___ Отрывок текста
Однажды Алексей Денисович приволок к нам в студию коренастого парня с раскосыми глазами и мокрыми, словно смоченными в чае, кудрями. Озираясь и похрапывая носом, парень вынимал из кармана смятый, не слишком сверкающий чистотой платок, развертывал его, доставал оттуда какую-то помятую конфетину и отправлял себе в пасть, после чего щедро протягивал свой платок-кулечек окружающим. Этот вроде бы невинный сластена был Павел Васильев, поэт, приехавший из Сибири и бухнувший на всю Москву своей словно с цепи сорвавшейся поэмой «Соляной бунт».
Дикий попросил его почитать стихи, и он читал их нам таким глубоким басом, что от страха мороз по коже подирал. У Васильева в поэме «Соляной бунт» есть строки, описывающие молебен во славу христолюбивого воинства. Были в поэме и «пономарь, голубой от чесотки», и дьякон «с дьяволом в глотке». Видать, этот косматый дьявол сидел в глотке самого автора поэмы. Читал Васильев и другие стихи, хорошие, свежие, яркие, пахнущие степными травами.
И еще приходил к нам в те годы высокий, сутуловатый юноша с оттопыренными ушами, с голубыми глазами, в светлом мохнатом свитере, длинные рукава которого заменяли юноше перчатки. Он читал нам стихи о любви, о комсомольцах… Ярослав Смеляков тогда горел в огне комсомольской романтики.
______
___ Перечень записей
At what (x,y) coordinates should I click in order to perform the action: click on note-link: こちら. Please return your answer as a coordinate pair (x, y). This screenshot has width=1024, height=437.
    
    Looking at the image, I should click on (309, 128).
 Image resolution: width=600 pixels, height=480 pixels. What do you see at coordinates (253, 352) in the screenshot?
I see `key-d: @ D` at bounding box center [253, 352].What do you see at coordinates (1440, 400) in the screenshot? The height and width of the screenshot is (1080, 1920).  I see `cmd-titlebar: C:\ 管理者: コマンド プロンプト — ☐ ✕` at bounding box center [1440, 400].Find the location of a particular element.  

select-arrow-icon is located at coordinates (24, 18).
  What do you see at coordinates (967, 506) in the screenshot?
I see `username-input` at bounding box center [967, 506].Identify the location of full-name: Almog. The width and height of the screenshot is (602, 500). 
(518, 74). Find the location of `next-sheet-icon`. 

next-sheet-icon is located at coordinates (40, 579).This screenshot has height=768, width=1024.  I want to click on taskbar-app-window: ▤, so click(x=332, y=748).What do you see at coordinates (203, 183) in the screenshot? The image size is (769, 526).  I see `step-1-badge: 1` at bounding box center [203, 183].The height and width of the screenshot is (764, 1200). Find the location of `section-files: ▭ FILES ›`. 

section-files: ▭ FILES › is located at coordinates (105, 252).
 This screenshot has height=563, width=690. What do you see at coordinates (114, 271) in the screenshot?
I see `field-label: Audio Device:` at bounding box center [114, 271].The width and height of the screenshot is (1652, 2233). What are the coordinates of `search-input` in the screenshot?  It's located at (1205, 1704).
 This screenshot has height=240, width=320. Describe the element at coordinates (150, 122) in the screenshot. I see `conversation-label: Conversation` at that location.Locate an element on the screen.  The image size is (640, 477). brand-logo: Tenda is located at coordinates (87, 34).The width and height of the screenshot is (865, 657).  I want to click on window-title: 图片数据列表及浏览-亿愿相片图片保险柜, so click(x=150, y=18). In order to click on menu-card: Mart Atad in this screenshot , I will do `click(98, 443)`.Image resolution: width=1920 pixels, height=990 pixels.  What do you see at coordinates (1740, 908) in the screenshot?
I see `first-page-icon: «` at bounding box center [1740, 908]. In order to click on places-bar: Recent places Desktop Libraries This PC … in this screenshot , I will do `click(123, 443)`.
______
#### [Задания для выполнения]
• A. Повторите слово в слово фрагмент текста о поэтах Васильеве и Смелякове от «И еще приходил» до «огне комсомольской романтики.» включительно.
• B. Продолжите текст о поэтах Васильеве и Смелякове, начав сразу после его последней фразы.
Записи представляют собой отдельный материал и с текстом не связаны.

#### [Письменные ответы]
• A.
И еще приходил к нам в те годы высокий, сутуловатый юноша с оттопыренными ушами, с голубыми глазами, в светлом мохнатом свитере, длинные рукава которого заменяли юноше перчатки. Он читал нам стихи о любви, о комсомольцах… Ярослав Смеляков тогда горел в огне комсомольской романтики.

• B.
И как же я рад, что Ярослав Смеляков, проживший трудную жизнь, дал нам такую замечательную вещь как поэма «Строгая любовь». Многих приводил в свою студию Дикий. Много мы слышали стихов, хороших и плохих, старых и новых, гладких и лохматых… Здесь важно сказать лишь одно – Дикий сумел привить своим ученикам на всю жизнь возвышенную и спасительную любовь к поэзии, за что светлой его памяти спасибо еще и еще раз.
Я всегда любил эстраду – это лаконичное, острое и опасное для артиста искусство. Шутка ли сказать – отважный мастер должен остаться одни на один со зрителем в течение десяти минут, держать его внимание.
В Зале имени Чайковского, в лучшем тогда зале Москвы, программы чаще всего бывают отличные, с участием первоклассных исполнителей, но я, да простится мне это, в тот вечер не запомнил ни одного из них. Ведущий вышел на просцениум и коротко объявил: «Антон Павлович Чехов. “Ведьма”. Роли исполняют: Раиса – артистка Алексеева, почтальон – артист Снежницкий, дьячок – артист Дикий». Свет погас. Потом вспыхнул. На сцене стояли какие-то скамьи, изображающие деревенские полати. На них шевелилось какое-то существо. «Боже мой, кто это?»